• **Problem description**
Your copy of the data should match it exactly, except that the pictures are gone.

● ● ●

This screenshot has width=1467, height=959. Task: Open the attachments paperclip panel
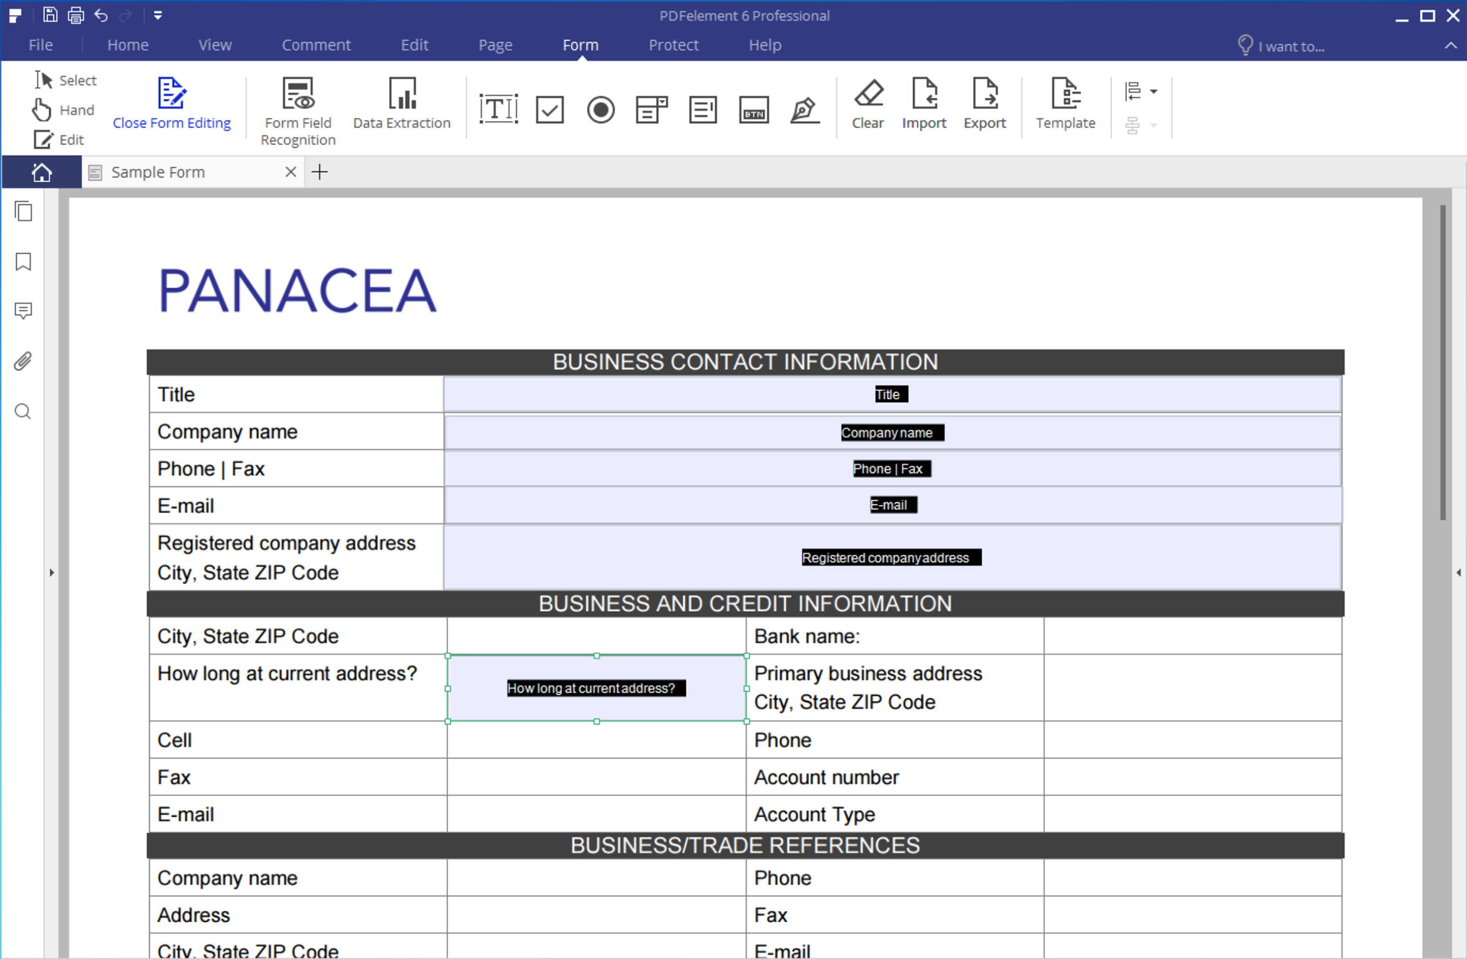(x=23, y=361)
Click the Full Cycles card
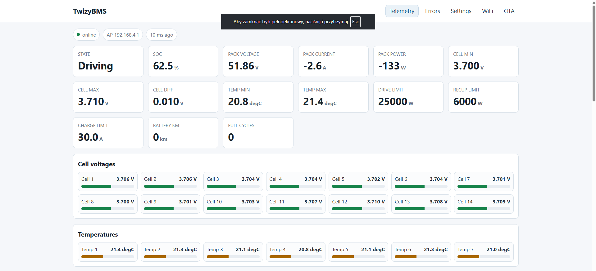The width and height of the screenshot is (596, 271). [258, 133]
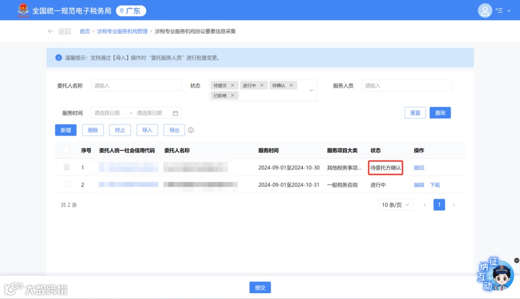Remove the 已拒绝 status filter tag
520x299 pixels.
(x=232, y=95)
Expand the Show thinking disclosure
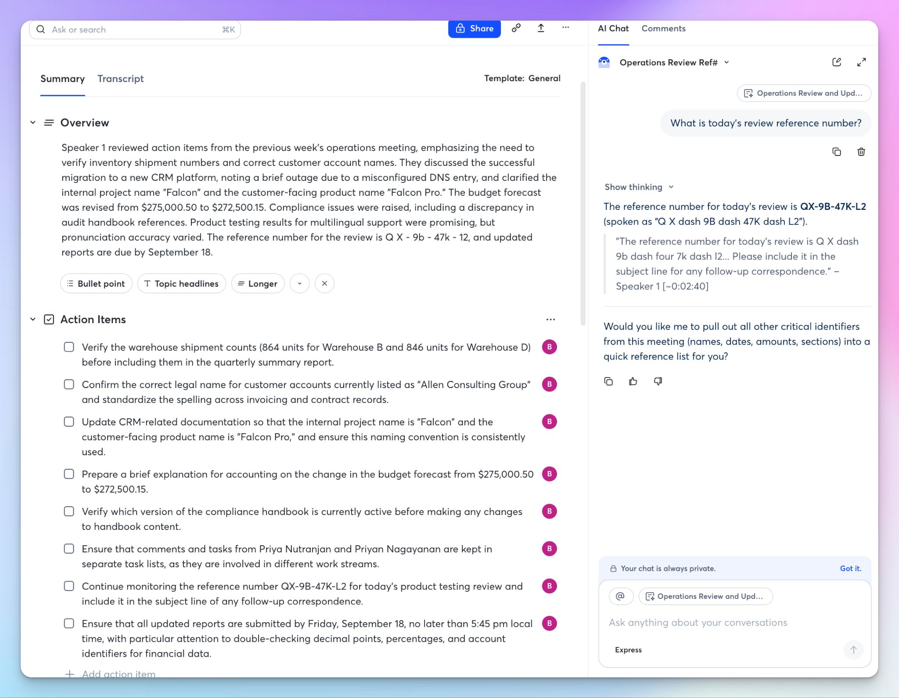 coord(639,187)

● ● ●

• **Finished task**
This screenshot has width=1467, height=959. Task: Open the attachments paperclip panel
(x=23, y=361)
Click the Full Cycles card
The width and height of the screenshot is (596, 271). [258, 133]
Remove the 已拒绝 status filter tag
520x299 pixels.
(x=232, y=95)
Expand the Show thinking disclosure
 coord(639,187)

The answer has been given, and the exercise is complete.